254 Brunswick Street
July 10–September 30, 2021
While decorative wrought iron was once a hallmark of cathedrals, chapels, and palaces, its whorls and scrolls now permeate suburbia, adorning everything from garden gates and security doors to balustrades and window frames. Grace Culley’s exhibition “Closer to Nature” renders these formerly rigid suburban thresholds unstable and yielding, complicating the sense of outer limits, privacy, and control inherent in the notion of the suburban garden. Through exacting lines of ballpoint pen on paper, the artist manipulates the commonplace configurations of wrought-iron barriers into more fluid and irregular silhouettes: These are security doors that are left unlocked and gates that can be easily scaled.

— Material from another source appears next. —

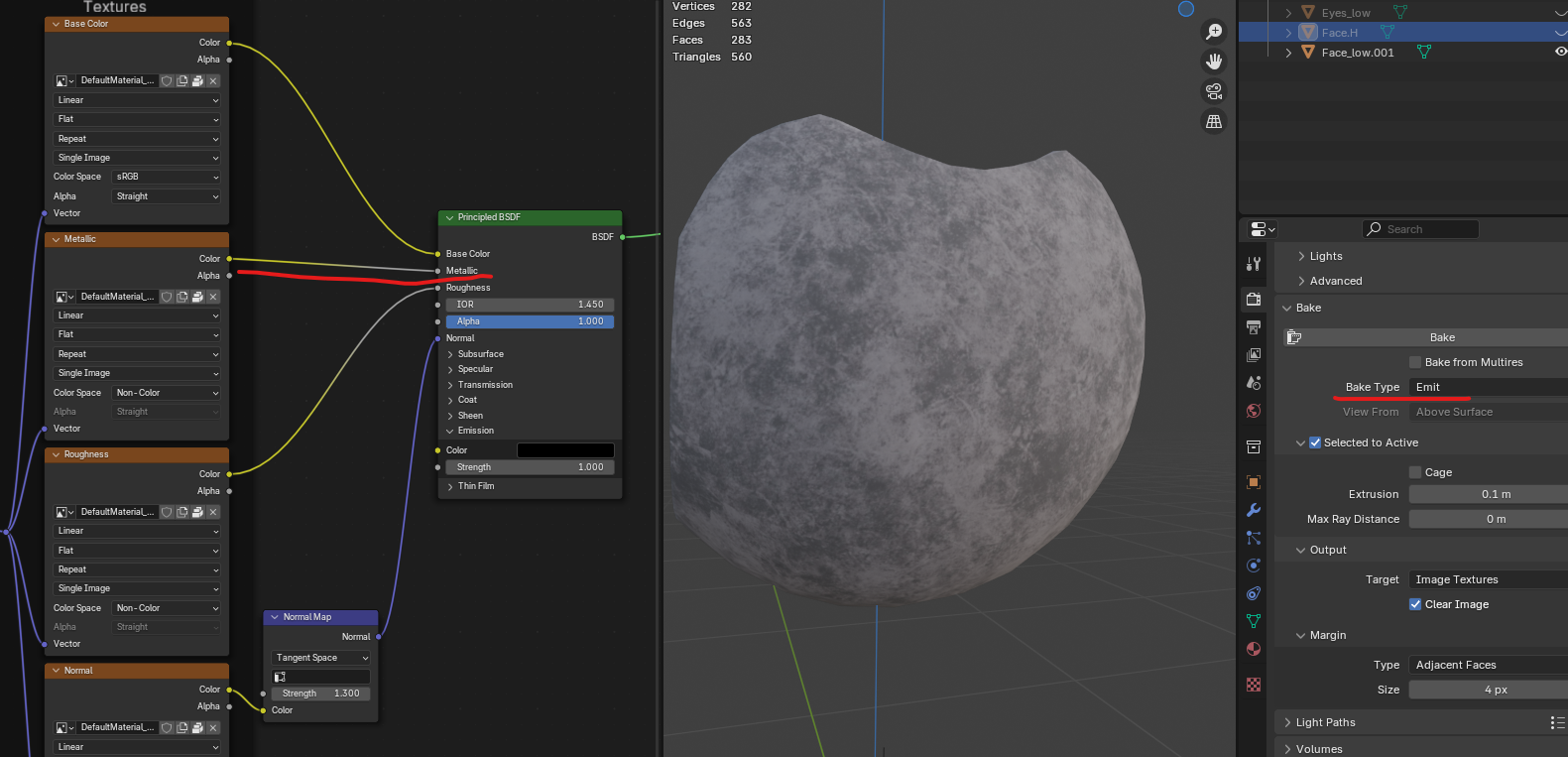
Task: Open the Base Color sRGB color space dropdown
Action: pos(166,177)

Although the etymology of the word garden is itself closely tied to notions of borders and enclosures, the plant life in Culley’s drawings is not representative of the procession of ordered arrangements classically associated with gardening. In Radicant Stop and Late Shadow (all works 2021), weeds emerge from cracks in the concrete and brick. Resilient life forces beyond our control, they further unsettle the nature/culture divide. Likewise, Culley’s sculptural gate assemblages—wrangled from steel wire and newspaper pulp—do not demarcate an inside or outside. Instead, they hang from the ceiling, underlining the arbitrary construction and willful instability of the boundaries between public and private spaces.